I still check in on ECF and will continue to post there - if it continues to grow, I would be very happy - two forums are always better than one, but over there I'm not allowed to post my products, tell people what I'm planning to order or in any way do any kind of advertising unless I'm willing to pay mucha USD for banners per click nogal.

The only place I'm allowed to post the above is in their suppliers forum - along with thousands of other suppliers - and no South-African is going to check that massive forum for a possible SA deal.

So posting here just makes a lot more sense to me and as long as vapeking is bound to the same rules as I am, I have no issue with who does the coding for the forum at the end of the day

Reactions: Like 4 | Winner 1


----------



## RawRam_cpt (6/12/13)

Seriously though, this thread has inspired me...

Everyone, I am the owner of Google and inventor of the calculator watch and tuxedo T-shirt. 

Please don't judge me. 

Sent from my GT-I9300 using Tapatalk 4

Reactions: Like 1 | Funny 3


----------



## Derick (6/12/13)

Now if you had said you invented the internet, I would have been impressed

Reactions: Like 4


----------



## Gizmo (6/12/13)

Exactly Derick. If I had some sort of motive I would have refused to do your review or promote your business. I am not here to just market my small business, If that was my ultimate aim this forum would have been vapeking banner infested. Which is just tacky and really not what I want to do regardless if it increases sales. I love all the people on this forum, I actually love vapers. I found vapers to be really friendly people and this forum is a blessing to have so many great active member.

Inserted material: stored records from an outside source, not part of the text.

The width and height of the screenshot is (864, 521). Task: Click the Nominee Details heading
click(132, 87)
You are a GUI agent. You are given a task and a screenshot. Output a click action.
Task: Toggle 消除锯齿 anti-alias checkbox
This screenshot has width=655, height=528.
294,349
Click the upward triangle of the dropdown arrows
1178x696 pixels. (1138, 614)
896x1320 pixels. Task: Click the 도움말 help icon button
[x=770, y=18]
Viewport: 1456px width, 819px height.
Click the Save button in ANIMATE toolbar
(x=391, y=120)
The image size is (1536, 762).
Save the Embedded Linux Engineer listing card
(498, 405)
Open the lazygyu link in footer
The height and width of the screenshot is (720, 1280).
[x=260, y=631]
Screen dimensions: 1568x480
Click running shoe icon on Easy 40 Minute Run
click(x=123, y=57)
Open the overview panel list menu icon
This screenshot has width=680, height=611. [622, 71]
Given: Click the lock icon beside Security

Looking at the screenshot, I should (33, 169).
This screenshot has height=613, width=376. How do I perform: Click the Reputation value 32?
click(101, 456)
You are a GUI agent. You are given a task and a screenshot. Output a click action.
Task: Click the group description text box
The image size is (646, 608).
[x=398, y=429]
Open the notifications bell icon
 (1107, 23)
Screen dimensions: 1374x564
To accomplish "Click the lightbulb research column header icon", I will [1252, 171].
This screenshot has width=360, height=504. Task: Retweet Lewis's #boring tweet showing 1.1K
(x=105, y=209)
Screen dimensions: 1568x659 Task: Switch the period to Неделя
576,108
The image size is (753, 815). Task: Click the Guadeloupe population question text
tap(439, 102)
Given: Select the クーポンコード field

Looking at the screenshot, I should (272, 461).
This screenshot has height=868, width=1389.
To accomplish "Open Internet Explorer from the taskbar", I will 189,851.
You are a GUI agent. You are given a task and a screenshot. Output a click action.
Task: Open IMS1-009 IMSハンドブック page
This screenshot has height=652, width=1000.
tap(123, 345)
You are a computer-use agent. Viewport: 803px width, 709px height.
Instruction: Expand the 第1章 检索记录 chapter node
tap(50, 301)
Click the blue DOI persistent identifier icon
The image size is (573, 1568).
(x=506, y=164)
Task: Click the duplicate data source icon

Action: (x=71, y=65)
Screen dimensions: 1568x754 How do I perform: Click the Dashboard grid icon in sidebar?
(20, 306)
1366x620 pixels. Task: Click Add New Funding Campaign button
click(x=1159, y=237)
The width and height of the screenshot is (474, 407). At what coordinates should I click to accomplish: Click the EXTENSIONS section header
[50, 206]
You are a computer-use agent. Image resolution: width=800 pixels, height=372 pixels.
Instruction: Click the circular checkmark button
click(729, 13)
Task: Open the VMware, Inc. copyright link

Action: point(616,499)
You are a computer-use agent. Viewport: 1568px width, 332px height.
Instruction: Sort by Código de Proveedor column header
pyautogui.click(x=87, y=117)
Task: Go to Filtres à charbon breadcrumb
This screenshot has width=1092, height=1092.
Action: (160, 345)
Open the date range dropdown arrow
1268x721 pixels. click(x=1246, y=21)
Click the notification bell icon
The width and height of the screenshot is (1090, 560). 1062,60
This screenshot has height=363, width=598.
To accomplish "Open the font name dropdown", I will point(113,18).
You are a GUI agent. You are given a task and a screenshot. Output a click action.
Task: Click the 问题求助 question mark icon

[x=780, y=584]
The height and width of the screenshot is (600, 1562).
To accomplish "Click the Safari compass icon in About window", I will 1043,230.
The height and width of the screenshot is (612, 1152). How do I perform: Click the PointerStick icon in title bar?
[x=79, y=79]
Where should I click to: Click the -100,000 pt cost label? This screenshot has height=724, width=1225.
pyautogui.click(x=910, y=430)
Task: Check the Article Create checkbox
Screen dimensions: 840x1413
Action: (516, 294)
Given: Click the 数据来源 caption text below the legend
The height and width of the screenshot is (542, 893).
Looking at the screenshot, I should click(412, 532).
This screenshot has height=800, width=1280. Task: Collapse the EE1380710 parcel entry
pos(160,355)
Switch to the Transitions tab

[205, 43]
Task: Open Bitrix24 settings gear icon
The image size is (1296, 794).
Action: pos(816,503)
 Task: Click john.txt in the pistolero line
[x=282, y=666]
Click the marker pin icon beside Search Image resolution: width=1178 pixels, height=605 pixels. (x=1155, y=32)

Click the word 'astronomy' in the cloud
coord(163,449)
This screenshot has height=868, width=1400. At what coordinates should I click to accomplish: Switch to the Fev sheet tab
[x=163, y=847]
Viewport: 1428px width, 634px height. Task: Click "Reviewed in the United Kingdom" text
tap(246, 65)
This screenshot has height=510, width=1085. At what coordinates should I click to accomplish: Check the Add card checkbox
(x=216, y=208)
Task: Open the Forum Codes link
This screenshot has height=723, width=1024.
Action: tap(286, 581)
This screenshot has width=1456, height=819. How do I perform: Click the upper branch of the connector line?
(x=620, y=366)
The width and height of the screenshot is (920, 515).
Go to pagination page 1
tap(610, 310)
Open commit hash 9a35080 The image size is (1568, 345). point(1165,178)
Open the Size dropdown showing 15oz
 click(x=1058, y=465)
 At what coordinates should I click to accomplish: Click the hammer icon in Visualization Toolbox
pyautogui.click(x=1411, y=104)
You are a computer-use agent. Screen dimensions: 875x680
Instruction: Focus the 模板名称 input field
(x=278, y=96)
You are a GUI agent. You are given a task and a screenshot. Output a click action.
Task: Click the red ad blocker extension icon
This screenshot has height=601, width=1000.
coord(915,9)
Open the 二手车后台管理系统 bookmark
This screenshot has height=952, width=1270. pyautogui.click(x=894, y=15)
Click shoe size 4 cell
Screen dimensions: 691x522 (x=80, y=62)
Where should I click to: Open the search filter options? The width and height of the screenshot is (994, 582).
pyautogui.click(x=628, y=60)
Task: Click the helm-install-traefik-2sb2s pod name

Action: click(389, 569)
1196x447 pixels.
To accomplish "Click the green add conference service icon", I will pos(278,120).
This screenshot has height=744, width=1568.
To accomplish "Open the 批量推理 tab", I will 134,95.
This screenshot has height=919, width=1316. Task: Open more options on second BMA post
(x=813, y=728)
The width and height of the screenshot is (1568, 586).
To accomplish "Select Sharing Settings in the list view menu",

But anyway I think it would best to lock this thread in case it gets spiteful. Would you guys agree with me?

Reactions: Like 1


----------



## Derick (6/12/13)

nah, keep it open - locking it would seem very dictator like IMO. No one has become abusive or otherwise offending.

Mathee is stating his opinion and I think he (and anybody else) should feel free to do so without fear of repercussion or censorship - providing they do it in a civil manner - and so far everything has been.

Reactions: Like 3 | Agree 1


----------



## devdev (6/12/13)

Yeah - freedom of speech - provided we all behave like adults. We can't all be expected to agree, but we can be expected to respect that another person's view is different to our own

Reactions: Agree 2


----------



## RawRam_cpt (6/12/13)

I'm being silly since those taking offence to this confession are being patently absurd.

Have been here for two days and have stuff in a cart at Skyblue and waiting for CVS' new stock, so Vapeking isn't doing itself any favours (other than community and goodwill) by owning this forum. I see no conflicts whatsoever.

Anyone whose been keeping abreast with the international attitude towards vaping will realise that we need to stick together, most of all those making a living from it. The consumer stands to lose a crutch for their addiction, but businesses stand to lose their investments or livelihoods.

Besides, Vapeking is a ridiculous name anyway. We've grown out of monarchies! I say VapePresident! Or at least VapePrimeMinister! Aaaaaaaaaand we're being silly again. 

Sent from my GT-I9300 using Tapatalk 4

Reactions: Like 2 | Agree 2


----------



## devdev (6/12/13)

RawRam_cpt said:


> I say VapePresident! Or at least VapePrimeMinister!


 
VapeComrade President? VapeFirstCitizen?

Reactions: Like 1 | Funny 1


----------



## Stroodlepuff (6/12/13)

haha I love the members of this forum  you guys really know how to make a person laugh


----------



## Andre (6/12/13)

I do not like being called "patently absurd". That clearly is becoming personal and offensive. And should be warned against.

The threat of closing this thread clearly illustrates the conflict of interest here. Was that contemplated in the interest of the forum community or the commercial interest of VapeKing? And how do we ensure that VapeKing is bound to the same rules - we cannot, we must take their word for it. And if it is abused in future, Skyblue, will you walk away from all of what you have invested in here or will you be tolerant for the sake of commercial interests? It is, however, true that on the face of it no harm has been done since inception up to the point of confession.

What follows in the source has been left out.